All six children with IOPD had clinically significant cardiac hypertrophy (enlargement), received enzyme replacement therapy, and had GAA activity under 20% of normal. As for the LOPD group, no patient had significant heart muscle disease and most had elevated levels of muscle or liver damage markers.
GAA gene variations differed between the two Pompe disease classifications.
Mutations known as “splice site variants” — which can disrupt protein formation by resulting in the loss of protein-coding sequences or the inclusion of gene subsections normally removed — associated with LOPD. These splice variants often occurred in only one of the two GAA gene copies. Genes typically come in pairs, one inherited from each biological parent. Each copy is called an “allele.”
Several of the splice site variants in the study appeared to associate with milder cases, implying that disease severity might be predicted from a person’s individual genetic features — their “genotype.”
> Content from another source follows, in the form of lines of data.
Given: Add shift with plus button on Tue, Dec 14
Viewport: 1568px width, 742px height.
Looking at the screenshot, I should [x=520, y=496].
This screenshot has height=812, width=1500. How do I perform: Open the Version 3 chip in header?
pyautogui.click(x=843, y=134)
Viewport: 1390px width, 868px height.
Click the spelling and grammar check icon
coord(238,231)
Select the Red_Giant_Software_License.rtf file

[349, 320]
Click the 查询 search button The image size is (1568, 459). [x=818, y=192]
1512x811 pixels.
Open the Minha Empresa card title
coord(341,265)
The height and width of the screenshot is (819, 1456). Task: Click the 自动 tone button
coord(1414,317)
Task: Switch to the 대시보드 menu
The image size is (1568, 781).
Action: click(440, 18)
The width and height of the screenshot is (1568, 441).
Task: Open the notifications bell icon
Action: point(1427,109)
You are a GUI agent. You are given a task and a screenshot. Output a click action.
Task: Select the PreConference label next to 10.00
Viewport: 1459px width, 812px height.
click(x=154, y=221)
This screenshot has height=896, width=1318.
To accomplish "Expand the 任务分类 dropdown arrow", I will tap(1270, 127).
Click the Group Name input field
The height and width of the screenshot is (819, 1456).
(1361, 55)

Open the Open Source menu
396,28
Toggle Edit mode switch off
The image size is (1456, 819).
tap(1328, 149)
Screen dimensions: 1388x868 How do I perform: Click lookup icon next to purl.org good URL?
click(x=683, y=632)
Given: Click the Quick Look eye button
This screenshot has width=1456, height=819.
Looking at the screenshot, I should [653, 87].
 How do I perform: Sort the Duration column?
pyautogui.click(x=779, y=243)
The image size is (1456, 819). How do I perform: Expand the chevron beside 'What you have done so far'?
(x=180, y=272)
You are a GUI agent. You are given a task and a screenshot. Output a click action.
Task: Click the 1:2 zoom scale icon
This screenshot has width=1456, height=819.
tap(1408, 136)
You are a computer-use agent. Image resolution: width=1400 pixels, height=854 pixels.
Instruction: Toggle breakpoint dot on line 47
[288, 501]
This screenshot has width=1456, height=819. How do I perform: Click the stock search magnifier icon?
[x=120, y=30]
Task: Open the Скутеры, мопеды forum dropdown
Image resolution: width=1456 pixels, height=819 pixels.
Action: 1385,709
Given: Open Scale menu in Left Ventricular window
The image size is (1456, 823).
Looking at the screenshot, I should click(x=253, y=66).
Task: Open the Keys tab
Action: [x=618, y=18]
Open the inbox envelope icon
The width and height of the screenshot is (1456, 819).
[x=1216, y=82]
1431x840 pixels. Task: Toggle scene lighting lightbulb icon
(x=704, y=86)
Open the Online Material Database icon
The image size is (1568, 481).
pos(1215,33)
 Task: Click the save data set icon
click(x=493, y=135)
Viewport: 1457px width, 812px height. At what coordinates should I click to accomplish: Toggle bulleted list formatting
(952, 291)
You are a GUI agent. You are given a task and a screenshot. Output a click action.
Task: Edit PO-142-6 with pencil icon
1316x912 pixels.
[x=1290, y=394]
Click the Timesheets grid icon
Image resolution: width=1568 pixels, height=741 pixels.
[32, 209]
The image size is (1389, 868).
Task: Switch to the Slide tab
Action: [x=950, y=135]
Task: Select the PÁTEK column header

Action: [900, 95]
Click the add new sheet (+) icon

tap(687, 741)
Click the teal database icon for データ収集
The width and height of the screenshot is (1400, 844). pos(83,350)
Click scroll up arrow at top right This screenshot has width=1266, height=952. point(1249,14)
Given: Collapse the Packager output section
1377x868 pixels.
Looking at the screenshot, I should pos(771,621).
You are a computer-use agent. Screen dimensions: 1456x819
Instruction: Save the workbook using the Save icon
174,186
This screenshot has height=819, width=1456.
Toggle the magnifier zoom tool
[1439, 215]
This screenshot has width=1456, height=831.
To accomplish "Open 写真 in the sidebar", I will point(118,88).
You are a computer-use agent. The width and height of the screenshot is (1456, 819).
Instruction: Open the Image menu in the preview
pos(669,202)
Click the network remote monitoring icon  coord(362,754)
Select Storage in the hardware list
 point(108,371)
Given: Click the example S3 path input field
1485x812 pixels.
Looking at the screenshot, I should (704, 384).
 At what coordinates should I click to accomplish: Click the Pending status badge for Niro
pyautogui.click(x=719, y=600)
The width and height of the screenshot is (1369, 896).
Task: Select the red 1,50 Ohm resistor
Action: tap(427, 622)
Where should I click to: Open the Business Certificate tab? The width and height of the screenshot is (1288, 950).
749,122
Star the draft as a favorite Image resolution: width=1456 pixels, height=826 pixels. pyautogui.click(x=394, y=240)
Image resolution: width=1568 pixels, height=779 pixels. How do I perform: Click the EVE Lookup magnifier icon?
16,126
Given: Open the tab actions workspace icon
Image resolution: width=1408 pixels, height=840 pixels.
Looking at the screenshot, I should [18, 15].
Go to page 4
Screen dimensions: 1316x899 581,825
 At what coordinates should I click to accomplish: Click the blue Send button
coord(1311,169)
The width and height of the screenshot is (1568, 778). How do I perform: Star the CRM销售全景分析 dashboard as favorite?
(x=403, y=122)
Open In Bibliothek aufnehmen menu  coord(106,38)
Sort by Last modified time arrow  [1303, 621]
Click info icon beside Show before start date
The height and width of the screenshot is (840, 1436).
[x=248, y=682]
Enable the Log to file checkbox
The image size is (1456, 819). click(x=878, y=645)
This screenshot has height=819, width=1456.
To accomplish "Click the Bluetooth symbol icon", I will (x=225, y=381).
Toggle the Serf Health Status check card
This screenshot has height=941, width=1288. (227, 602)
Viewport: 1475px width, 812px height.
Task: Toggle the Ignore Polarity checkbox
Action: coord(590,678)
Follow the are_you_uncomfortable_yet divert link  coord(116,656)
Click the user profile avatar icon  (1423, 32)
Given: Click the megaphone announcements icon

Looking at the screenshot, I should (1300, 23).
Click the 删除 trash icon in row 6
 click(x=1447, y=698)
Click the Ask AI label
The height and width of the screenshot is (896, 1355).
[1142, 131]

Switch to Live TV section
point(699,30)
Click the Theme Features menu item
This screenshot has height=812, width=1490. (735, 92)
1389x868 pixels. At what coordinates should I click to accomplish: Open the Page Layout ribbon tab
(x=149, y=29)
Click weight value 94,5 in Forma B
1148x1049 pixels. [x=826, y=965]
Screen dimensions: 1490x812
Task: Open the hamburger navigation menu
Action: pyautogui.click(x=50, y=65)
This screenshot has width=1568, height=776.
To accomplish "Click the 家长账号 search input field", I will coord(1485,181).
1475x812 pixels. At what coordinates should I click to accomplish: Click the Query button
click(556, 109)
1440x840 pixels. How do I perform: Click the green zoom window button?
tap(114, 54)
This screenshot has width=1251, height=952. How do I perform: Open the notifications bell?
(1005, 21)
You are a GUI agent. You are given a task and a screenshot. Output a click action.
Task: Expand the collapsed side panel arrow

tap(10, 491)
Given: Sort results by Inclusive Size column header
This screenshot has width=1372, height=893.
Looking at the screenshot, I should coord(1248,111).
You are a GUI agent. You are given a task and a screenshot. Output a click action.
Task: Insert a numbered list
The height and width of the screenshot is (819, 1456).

This genetic information, the researchers said, will likely assist in estimating a patient’s diagnosis, as enzyme activity levels can vary widely in LOPD.
As an example of this variance, one LOPD patient in the study was diagnosed at age 13, with 100% GAA activity, while another was diagnosed at age 26 with 0% activity.
As a possible reason for the varying enzyme activity in the late-onset group, the investigators said their results suggest that splice site variations in GAA are “leaky,” meaning that enzymes can still partially be produced and ease disease impact.
The scientists cautioned, however, that while the presence of at least one splice variant appeared to predict LOPD, “it would be premature to generalize this conclusion” because of the study’s small size.
The children with IOPD tended to have mutations in both GAA copies. Rather than splice site variants, they had mutations that result in the loss of genetic material, a change in amino acids (the building blocks of proteins), a premature stop in the coding sequence that leads to a shorter, unfinished protein, or an alteration in the way that sequence is read.
Although this study’s findings imply a greater role for genetic testing and reinforce the value of newborn screening, the remaining uncertainty involved in making predictions based on patient genotype means that “enzyme activity levels continue to have utility for supporting the diagnosis when the genetic variants are ambiguous.”
“It is important,” the team concluded, “for newly diagnosed patients with Pompe disease to have complete genetic, cardiac, and neurological evaluations.”